02
 彼女と出会ったのは3年と1ヶ月前だ。家の最寄駅のビル内にあるカフェで。

「はじめまして」

 そう言って微笑む彼女は本当に可愛らしくて、彼女を紹介してくれた友人を崇めたくなるほど感謝した。
 でも、その彼女に今俺は胃が痛くなるほど悩まされている。

「おーっす」
「……」
「何だよ怖い顔して」

 会社に着くと、能天気に挨拶してきたのは彼女を紹介してくれた友人・柳瀬。じっとりと睨む。こいつが悪いわけじゃないわかってる。ただの八つ当たりだってわかってるんだよクソが!!

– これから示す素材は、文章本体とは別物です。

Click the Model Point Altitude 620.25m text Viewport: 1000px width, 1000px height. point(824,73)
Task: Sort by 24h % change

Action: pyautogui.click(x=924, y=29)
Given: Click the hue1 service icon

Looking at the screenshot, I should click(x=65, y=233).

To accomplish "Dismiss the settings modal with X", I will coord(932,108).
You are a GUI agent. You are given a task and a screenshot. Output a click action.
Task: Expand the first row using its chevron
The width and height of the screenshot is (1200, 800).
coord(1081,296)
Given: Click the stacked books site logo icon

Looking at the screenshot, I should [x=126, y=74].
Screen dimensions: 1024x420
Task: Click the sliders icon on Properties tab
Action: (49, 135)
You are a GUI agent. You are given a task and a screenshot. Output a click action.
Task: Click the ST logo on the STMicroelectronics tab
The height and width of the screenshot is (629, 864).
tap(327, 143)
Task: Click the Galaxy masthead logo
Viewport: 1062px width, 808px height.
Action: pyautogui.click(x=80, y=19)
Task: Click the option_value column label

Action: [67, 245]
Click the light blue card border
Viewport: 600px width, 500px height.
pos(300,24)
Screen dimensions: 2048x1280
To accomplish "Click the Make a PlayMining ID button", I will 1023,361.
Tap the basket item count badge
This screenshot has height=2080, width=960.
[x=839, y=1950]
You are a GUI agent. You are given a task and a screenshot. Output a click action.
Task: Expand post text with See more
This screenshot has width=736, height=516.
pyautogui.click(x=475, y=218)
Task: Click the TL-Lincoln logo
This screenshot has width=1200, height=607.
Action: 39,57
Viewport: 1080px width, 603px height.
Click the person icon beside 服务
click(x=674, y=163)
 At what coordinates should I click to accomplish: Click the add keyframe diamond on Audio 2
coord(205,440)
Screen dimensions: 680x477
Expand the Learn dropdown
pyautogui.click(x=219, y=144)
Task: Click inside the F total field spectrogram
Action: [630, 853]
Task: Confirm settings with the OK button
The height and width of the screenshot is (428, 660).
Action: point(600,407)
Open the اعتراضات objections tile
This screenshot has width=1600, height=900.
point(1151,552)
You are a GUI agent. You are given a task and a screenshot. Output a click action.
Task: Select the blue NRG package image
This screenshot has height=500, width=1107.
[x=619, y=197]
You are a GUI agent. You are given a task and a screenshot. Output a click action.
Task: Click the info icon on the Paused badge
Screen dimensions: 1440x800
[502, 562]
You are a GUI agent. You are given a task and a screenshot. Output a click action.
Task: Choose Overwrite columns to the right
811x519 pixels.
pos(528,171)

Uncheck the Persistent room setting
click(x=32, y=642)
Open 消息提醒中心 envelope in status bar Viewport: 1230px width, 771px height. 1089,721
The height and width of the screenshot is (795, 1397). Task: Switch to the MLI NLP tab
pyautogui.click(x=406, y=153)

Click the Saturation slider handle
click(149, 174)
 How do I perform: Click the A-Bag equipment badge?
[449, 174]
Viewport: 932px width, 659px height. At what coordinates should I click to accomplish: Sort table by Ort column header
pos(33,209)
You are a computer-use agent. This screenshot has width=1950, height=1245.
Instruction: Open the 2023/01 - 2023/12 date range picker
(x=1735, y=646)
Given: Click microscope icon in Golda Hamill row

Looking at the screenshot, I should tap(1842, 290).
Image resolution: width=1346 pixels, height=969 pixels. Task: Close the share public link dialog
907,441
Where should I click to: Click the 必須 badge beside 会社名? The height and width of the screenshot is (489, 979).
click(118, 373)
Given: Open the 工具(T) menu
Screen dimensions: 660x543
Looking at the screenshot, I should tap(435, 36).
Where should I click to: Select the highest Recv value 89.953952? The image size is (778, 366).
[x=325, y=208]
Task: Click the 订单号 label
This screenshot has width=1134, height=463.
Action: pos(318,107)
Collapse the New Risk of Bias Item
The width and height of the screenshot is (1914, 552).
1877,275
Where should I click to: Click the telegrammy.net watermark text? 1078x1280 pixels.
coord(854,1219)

「なになに、ご機嫌斜め?もしかしてトウコちゃんとヤリすぎて寝不足?!」
「うるせぇ黙れこのヤロー」

 マジで空気読め。ヤるどころか別れの危機だよ。

「トウコちゃん可愛いもんなー。あのカフェでも目立ってたよ。思わずナンパしちゃったもんね」
「ナンパってお前相変わらずだな。つーか人の彼女に……え、ナンパ?」

 トウコは俺に、柳瀬とは大学の時からの知り合いだって言ってた。あれ、何?俺嘘つかれてる?

「ナンパって何?大学からの知り合いじゃねーの」
「ええ、何それ。ナンパだよナンパ。あのカフェで可愛いなーと思って声かけて仲良くなってね。なんで嘘つくんだろうね。ナンパに応えちゃうような女の子だとお前に思われたくないとか?」

 正直、俺の中は不信感でいっぱいだ。ナンパがどうとかそういう問題ではなく。3年付き合っていたのに俺は嘘をつかれ続けてきたのだ。どこまでが本当で、どこまでが嘘?どれが本当で、どれが嘘?トウコの全部が嘘じゃないかって、思ってしまう。プロポーズを断られたことで割れた俺の心の隙間に、不信感がじんわりと沁みていく。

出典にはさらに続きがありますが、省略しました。